La restitution du prix étant une conséquence légale de la résolution, il y a d’abord lieu de condamner d’office la demanderesse à restituer à la SCI RADIMO l’acompte versé, dont elle lui a donné quittance aux termes de l’acte de vente.
Par ailleurs, la résolution étant imputable à la défenderesse, il y a lieu de condamner celle-ci à payer à la demanderesse, la somme provisionnelle de 69.737 euros correspondant à la pénalité contractuelle correspondant à 10% du prix de vente, dont le caractère manifestement excessif n’est pas démontré.
Sur les demandes accessoires
Aux termes de l’article 696 du code de procédure civile, la partie perdante est condamnée aux dépens, à moins que le juge, par décision motivée, n’en mette la totalité ou une fraction à la charge d’une autre partie.
Succombant, la SCI RADIMO sera condamnée aux dépens de la présente instance, en ce compris notamment du commandement de payer et des frais de publication.
Aux termes de l’article 700 du code de procédure civile, le juge condamne la partie tenue aux dépens ou qui perd son procès à payer à l’autre partie la somme qu’il détermine, au titre des frais exposés et non compris dans les dépens.
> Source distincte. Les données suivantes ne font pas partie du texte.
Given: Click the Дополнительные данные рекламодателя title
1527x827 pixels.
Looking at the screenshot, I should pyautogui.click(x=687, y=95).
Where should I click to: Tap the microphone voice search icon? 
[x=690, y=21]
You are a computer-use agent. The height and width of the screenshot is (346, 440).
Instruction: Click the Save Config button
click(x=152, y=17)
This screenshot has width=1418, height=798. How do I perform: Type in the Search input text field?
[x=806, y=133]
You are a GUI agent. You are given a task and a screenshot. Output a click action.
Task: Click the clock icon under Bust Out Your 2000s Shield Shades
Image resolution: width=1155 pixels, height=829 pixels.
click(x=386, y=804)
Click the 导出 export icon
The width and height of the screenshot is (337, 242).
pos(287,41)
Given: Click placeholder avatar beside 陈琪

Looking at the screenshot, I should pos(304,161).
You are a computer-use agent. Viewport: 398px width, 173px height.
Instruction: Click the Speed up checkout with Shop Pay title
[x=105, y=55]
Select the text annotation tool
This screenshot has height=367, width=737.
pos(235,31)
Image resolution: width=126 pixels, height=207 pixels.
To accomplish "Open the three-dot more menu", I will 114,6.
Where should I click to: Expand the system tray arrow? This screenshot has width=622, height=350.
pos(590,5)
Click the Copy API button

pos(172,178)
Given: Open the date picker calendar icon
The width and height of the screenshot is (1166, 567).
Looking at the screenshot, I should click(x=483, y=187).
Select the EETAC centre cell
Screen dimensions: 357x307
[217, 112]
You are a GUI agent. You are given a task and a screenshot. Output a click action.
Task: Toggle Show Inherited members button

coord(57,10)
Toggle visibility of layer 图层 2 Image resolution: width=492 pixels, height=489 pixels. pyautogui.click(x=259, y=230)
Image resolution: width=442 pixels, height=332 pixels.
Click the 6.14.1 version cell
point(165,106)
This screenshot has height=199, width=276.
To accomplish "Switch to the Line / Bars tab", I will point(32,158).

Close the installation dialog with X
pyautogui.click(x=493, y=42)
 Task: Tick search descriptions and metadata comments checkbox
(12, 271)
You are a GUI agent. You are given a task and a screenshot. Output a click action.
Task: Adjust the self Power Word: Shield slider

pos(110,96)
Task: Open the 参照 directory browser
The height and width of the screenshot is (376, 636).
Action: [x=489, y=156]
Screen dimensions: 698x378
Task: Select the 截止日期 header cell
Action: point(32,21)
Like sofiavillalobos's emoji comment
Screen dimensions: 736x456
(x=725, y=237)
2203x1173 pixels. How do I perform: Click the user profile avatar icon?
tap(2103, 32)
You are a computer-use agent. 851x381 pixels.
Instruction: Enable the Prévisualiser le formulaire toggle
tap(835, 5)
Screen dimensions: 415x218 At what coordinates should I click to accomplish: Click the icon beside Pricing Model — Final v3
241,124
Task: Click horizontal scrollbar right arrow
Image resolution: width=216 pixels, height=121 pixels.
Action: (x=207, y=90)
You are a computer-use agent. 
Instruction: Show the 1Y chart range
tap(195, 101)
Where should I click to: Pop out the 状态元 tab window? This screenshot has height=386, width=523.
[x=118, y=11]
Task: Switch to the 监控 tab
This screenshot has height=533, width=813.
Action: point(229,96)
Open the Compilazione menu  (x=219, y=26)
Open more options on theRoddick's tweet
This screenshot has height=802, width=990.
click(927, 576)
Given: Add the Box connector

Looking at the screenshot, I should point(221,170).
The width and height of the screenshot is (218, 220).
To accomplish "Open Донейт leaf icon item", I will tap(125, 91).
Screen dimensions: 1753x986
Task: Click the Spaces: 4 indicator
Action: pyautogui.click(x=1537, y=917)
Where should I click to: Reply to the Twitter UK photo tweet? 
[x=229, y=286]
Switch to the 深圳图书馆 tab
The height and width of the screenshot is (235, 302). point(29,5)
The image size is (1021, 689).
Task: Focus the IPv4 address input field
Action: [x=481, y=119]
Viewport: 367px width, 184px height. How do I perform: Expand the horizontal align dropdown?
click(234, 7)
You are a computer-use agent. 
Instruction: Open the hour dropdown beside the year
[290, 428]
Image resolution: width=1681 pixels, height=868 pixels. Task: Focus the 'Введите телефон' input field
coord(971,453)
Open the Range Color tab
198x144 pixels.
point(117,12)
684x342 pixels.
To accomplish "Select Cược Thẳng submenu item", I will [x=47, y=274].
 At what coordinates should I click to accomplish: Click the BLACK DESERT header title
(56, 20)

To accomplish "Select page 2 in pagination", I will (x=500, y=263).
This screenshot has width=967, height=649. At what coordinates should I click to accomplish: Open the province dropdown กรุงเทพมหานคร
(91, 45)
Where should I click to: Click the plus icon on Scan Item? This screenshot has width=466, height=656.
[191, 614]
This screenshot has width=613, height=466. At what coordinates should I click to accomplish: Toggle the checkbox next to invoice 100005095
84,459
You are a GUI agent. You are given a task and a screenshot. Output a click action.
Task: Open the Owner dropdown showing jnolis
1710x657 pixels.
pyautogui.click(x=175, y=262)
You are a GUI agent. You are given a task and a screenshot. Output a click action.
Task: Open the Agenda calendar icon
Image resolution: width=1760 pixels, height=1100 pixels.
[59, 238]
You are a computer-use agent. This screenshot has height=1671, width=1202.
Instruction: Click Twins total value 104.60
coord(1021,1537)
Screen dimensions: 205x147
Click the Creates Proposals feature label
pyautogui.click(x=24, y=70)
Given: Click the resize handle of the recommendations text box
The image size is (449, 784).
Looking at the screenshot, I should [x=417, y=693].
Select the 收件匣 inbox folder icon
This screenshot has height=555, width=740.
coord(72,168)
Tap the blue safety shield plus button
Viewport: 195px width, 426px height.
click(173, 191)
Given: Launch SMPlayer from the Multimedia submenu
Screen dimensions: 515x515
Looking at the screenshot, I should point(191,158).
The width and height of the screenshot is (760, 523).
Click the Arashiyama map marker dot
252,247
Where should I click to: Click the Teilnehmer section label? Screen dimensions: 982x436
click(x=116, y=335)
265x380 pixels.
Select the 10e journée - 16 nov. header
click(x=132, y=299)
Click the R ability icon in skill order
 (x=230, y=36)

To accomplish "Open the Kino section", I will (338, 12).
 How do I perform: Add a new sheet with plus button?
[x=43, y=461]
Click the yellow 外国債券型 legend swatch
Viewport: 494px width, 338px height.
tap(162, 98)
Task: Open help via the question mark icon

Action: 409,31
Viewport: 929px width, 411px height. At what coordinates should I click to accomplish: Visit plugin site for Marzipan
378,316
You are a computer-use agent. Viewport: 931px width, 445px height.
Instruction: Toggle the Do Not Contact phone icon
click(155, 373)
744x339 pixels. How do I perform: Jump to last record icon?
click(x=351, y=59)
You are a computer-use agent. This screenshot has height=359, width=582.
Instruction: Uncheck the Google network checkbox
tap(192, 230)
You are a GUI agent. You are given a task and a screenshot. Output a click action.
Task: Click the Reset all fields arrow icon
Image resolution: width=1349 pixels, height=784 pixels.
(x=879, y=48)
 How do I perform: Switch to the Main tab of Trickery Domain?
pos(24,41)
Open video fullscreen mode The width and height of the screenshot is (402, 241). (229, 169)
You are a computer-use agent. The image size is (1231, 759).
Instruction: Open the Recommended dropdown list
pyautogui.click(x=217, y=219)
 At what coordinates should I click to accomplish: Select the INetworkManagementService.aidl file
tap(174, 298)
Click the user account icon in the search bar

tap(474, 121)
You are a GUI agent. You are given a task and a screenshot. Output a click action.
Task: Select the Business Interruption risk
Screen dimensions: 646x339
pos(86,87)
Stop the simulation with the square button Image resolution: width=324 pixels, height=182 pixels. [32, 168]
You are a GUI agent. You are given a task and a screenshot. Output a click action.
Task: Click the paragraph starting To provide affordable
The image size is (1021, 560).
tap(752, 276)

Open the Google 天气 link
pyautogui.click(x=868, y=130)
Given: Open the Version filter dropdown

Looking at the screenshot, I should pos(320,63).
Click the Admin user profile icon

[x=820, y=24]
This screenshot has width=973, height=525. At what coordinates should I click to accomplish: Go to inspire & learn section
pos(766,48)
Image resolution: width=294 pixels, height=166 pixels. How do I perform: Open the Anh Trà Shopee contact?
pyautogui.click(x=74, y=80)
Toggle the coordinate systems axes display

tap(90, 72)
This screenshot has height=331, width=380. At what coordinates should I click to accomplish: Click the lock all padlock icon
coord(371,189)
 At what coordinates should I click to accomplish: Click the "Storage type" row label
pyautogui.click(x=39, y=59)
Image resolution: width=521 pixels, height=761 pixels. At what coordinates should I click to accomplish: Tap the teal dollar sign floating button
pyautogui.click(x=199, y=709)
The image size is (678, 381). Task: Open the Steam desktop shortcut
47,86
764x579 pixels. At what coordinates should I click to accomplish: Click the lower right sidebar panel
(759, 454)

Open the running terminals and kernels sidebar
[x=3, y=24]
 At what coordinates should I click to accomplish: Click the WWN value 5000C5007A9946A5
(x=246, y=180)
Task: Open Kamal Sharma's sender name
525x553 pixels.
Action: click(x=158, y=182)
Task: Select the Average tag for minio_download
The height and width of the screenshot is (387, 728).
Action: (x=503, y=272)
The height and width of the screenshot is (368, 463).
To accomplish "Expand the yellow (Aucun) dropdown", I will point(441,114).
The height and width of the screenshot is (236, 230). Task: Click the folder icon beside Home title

En l’espèce, l’équité commande de condamner la SCI RADIMO à payer à la SCI MONTREUIL [Adresse 4] la somme de 2.000 euros au titre de l’article 700 du code de procédure civile.
PAR CES MOTIFS
Statuant en référé, par remise au greffe le jour du délibéré, après débats en audience publique, par décision contradictoire et en premier ressort,
CONSTATONS la résolution, le 19 juillet 2025, de la vente en l’état futur d’achèvement conclue le 23 juin 2023 entre la SCI MONTREUIL [Adresse 4] et la SCI RADIMO, portant sur un local commercial et deux places de stationnement au sein d’un ensemble immobilier en copropriété situé à [Adresse 6] [Adresse 10] [Adresse 8] [Adresse 3] ;
CONDAMNONS la SCI MONTREUIL [Adresse 4] à titre provisionnel à restituer à la SCI RADIMO la somme de 139.474,92 euros au titre de la partie du prix déjà versée au jour de la résolution ;
CONDAMNONS la SCI RADIMO à payer à la SCI MONTREUIL [Adresse 4] la somme provisionnelle de 69.737 euros au titre de la pénalité contractuelle ;
CONDAMNONS la SCI RADIMO aux dépens, en ce compris notamment du commandement de payer et des frais de publication ;
CONDAMNONS la SCI RADIMO à payer à la SCI MONTREUIL [Adresse 4] la somme de 2.000 euros au titre de l’article 700 du code de procédure civile ;
RAPPELONS que la présente décision est exécutoire par provision.
AINSI JUGÉ AU PALAIS DE JUSTICE DE BOBIGNY, LE 22 JANVIER 2026.